#### Task description
Transcribe the Freedom Festival passage between "This year the" and "events in 2011.", inclusive.

#### Document segment
**********

This year the "big" pop stars of previous festivals like JLS and The Saturdays were dropped in favour of more local acts, to widen the festival's appeal and owing to a reduction of funding of one third compared to 2010. About 75,000 people attended music, dance and comedy events in 2011.

The line-up for 2011 included: King Charles, Fenech-Soler, Kyla La Grange, The Belle Collective, The Neat, Zagros Band, Ice House Project, Tribes, The Baghdaddies, White Pilots, Punjabi Akhara, Humba Rumba, Rory Motion, Sean Taylor, Jody McKenna, Roger Davies, Jess Graham Band, Camille O'Sullivan and The Hull Freedom Chorus. £100,000 in Arts Council funding helped to stage this year's festival.

==2012==
The fifth Freedom Festival, Hull's showpiece cultural event, took place between Friday, 7 September, and Sunday, 9 September with what was described as "a spectacular mix of events". It boasted "a broad range of programmes including street theatre, cabaret, dance, comedy and live music". The headline act was Martha Reeves and the Vandellas.

==2013==
The 2013 Freedom Festival took place between Friday 6 September and Sunday 8 September. According to reports over 80,000 people went to the three-day event, which this year was also in support of Hull's Bid to be named UK City of Culture 2017 against three other cities.

In June 2013, some of the details were revealed including that the event will open with a torchlight procession of over 600 local torchbearers moving throughout the city centre culminating in a rendition of Martin Luther King Jr.'s 1963 "I Have A Dream" speech. Up and coming Manchester band The 1975 headlined along with Akala, local comedy star Lucy Beaumont, comedy trio Pappy's and French pioneers of modern street theatre, Transe Express. As well as plenty of local music on the Fruit Trade Music stage, acts such as The Talks, Felony and The Happy Endings also performed.

**********

[Stored data]
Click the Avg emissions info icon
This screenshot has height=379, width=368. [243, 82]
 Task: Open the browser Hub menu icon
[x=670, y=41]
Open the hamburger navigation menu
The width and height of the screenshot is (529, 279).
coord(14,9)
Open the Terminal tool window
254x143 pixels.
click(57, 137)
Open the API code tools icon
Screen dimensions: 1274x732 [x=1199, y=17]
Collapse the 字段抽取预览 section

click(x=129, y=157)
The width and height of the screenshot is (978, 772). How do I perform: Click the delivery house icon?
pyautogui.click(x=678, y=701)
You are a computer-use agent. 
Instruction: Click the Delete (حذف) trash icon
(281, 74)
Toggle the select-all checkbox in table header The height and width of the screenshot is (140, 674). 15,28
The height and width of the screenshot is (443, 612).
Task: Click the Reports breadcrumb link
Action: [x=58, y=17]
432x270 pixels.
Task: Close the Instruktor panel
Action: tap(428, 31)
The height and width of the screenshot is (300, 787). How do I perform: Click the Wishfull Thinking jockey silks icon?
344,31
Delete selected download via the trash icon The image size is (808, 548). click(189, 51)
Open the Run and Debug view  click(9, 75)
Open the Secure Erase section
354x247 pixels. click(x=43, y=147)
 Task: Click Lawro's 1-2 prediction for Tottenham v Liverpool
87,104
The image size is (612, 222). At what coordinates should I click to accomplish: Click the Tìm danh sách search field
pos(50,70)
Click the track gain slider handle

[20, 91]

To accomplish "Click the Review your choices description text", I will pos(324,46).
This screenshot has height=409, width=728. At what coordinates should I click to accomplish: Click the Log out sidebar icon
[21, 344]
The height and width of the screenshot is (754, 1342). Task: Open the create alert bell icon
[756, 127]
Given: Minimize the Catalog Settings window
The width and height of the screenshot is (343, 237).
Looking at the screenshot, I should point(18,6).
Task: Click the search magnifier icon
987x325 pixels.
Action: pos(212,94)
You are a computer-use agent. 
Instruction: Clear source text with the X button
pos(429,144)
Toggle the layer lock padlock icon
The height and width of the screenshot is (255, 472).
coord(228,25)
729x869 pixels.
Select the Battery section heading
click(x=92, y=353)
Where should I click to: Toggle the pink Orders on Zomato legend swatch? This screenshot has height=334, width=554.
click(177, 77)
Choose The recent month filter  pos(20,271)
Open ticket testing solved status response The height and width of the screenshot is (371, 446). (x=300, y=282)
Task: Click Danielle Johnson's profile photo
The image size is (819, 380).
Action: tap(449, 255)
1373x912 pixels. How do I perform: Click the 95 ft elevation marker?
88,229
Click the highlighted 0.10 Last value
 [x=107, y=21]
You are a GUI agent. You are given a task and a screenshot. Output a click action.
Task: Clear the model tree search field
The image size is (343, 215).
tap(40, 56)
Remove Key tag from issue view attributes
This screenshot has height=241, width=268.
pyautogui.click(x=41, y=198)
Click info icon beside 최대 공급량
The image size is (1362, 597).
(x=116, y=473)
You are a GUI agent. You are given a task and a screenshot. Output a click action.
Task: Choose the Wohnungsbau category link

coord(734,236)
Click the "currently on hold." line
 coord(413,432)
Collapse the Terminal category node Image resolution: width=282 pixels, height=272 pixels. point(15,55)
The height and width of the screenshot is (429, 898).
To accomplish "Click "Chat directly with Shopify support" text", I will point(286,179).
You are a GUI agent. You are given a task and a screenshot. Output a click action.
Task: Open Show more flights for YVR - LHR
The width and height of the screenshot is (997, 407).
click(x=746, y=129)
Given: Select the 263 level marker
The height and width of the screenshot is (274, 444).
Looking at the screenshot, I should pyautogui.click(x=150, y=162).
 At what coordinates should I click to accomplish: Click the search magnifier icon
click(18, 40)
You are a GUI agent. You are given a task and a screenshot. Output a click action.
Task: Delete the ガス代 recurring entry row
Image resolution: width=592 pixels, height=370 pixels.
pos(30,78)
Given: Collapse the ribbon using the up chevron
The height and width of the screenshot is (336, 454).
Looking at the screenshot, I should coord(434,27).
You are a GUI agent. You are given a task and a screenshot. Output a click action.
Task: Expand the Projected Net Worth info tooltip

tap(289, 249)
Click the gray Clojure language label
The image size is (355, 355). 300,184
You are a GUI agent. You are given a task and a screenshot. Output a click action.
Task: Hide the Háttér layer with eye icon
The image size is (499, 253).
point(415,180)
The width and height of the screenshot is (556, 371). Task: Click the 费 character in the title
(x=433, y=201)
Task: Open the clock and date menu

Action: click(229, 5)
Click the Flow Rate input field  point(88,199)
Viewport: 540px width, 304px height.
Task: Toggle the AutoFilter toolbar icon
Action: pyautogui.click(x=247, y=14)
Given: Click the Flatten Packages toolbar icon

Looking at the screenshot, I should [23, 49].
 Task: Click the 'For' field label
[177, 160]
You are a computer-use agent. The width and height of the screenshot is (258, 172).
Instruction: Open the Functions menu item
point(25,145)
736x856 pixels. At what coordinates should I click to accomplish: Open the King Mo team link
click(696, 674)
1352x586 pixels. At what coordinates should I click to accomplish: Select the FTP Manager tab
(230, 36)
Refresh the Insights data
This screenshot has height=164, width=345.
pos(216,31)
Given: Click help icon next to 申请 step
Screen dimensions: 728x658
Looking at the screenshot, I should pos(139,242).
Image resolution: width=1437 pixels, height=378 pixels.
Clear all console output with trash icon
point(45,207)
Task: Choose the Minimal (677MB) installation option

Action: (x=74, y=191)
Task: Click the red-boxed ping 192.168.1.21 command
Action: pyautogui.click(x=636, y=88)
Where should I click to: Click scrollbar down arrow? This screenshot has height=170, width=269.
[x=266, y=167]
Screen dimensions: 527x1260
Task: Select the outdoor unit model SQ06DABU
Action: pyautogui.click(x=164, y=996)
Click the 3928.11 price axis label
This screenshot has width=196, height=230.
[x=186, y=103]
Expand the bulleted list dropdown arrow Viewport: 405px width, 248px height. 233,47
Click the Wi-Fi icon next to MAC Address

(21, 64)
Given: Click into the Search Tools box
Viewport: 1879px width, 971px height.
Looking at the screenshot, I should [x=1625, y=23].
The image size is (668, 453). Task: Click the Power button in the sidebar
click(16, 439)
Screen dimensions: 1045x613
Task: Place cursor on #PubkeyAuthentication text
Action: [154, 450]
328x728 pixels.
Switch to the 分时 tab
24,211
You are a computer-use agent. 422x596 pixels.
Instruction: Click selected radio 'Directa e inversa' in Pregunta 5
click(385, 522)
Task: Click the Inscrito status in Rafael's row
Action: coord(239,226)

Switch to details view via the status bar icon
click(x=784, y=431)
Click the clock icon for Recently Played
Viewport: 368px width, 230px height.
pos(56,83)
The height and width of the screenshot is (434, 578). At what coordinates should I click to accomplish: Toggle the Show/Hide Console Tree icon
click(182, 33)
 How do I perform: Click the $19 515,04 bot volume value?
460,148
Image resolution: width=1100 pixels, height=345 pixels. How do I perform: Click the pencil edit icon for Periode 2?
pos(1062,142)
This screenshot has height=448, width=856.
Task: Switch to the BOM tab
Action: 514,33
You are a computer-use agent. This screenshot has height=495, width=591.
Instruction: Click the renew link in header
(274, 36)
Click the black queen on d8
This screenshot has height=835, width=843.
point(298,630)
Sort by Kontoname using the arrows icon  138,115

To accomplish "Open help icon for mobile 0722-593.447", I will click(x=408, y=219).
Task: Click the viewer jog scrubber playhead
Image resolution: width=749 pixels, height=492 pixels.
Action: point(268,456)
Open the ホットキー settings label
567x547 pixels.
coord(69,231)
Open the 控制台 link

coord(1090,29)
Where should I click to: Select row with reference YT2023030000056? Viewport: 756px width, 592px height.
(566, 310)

**********

#### Output
This year the "big" pop stars of previous festivals like JLS and The Saturdays were dropped in favour of more local acts, to widen the festival's appeal and owing to a reduction of funding of one third compared to 2010. About 75,000 people attended music, dance and comedy events in 2011.